If this can be reasonably supported as a library function then that seems like the best solution since it is low cost. At any rate if people absolutely don't want to take on that dependency then libstd is still lower cost than a built in attribute. All in all I think @alexcrichton makes fine points.

@alexcrichton My apologies, I certainly didn't intend to come across as antagonistic.

My most specific point is that a library crate can only undo what std does, it can't stop std from doing it in the first place. I'd like a solution that provides more control over what Rust's startup code is doing in the first place.
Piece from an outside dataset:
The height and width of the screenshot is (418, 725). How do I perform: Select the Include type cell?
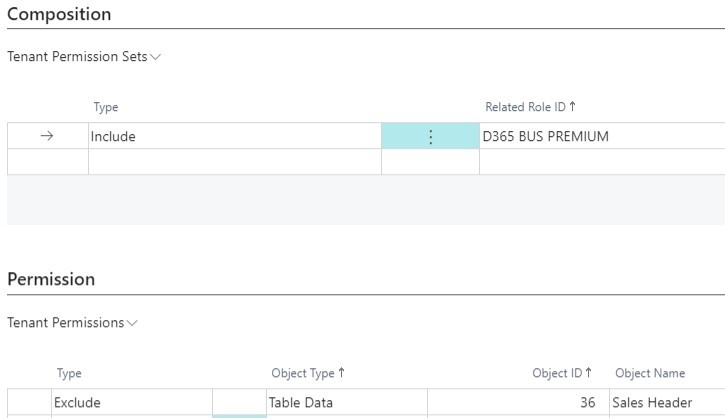(x=234, y=137)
(Also, as one more reason, every unnecessary syscall also represents an additional syscall needed in seccomp filters to lock down a program.)

@OvermindDL1

It's possible to make a crate that causes start to never register a sigpipe handler at all? I thought that was pretty baked in?

Exactly. That's the main reason I'm asking after having built-in support.
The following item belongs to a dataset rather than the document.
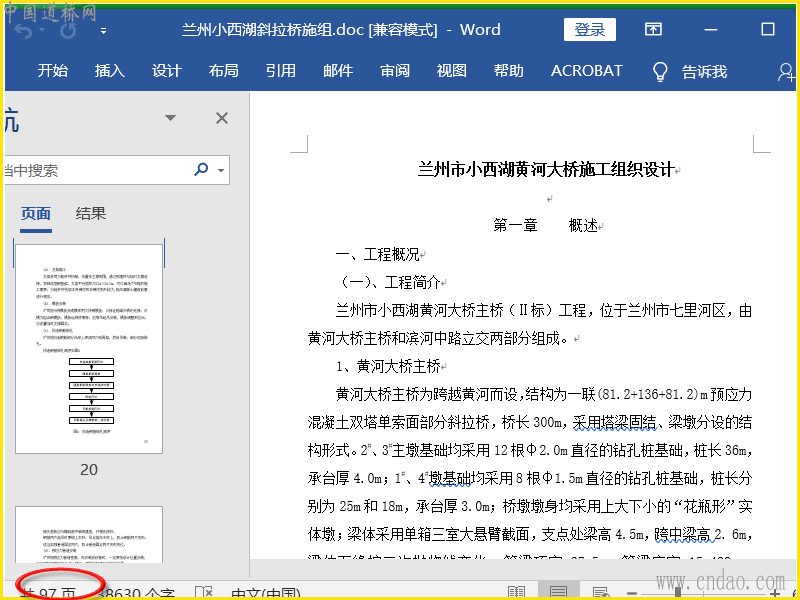Screen dimensions: 800x600
Task: Click the search magnifier in navigation pane
Action: point(201,170)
Exactly. That's the main reason I'm asking after having built-in support.

I thought as much, it really should be in the compiler then. An attribute on main seems sufficient, or even a compiler flag (exposed via something in the Cargo.toml file perhaps as well?).

This seems like a problem that could be fixed with the next edition? That would justify the use of an attribute to disable/enable this feature, in that upgrading binary crates to the new edition would need to add the attribute to re-enable this feature.

Changing any signal disposition by default in the startup code is inherently broken, because dispositions are inherited across fork/exec. The same goes for signal masking. IMO this behavior should just be removed.

If you really really don't want SIGPIPE to happen, without applications having to take their own measures to stop it, there is a right way that does not clobber any state. For each write or equivalent (note: send and sendto can just use sendmsg as their backend with MSG_NOSIGNAL flag), do the following:

  1. Block SIGPIPE.
  2. Perform the write.
  3. If it failed with EPIPE, callsigwaitinfoto consume theSIGPIPE` while it's still blocked.
  4. Restore the old mask.

This procedure is entirely portable and thread-safe, because signal masks are thread-local and SIGPIPE is generated synchronously for the thread, not for the process.

an alternate solution:
println! calls std::process::exit(141) instead of panic!() if it fails on EPIPE

that way, both servers and cli tools work by default

The issue of igoring SIGPIPE is related to, but separate from, the issue of what println! does on write failure. Changing signal dispositions behind the application's back in a way it has no way to fix up before exec'ing something else (AFAICT the original disposition is lost) is a much bigger problem than what println! does, since applications can just refrain from using println!.

With that said, I agree std::process::exit(141) would be less bad than panic!(). The latter should be for programming errors, not for completely valid runtime conditions.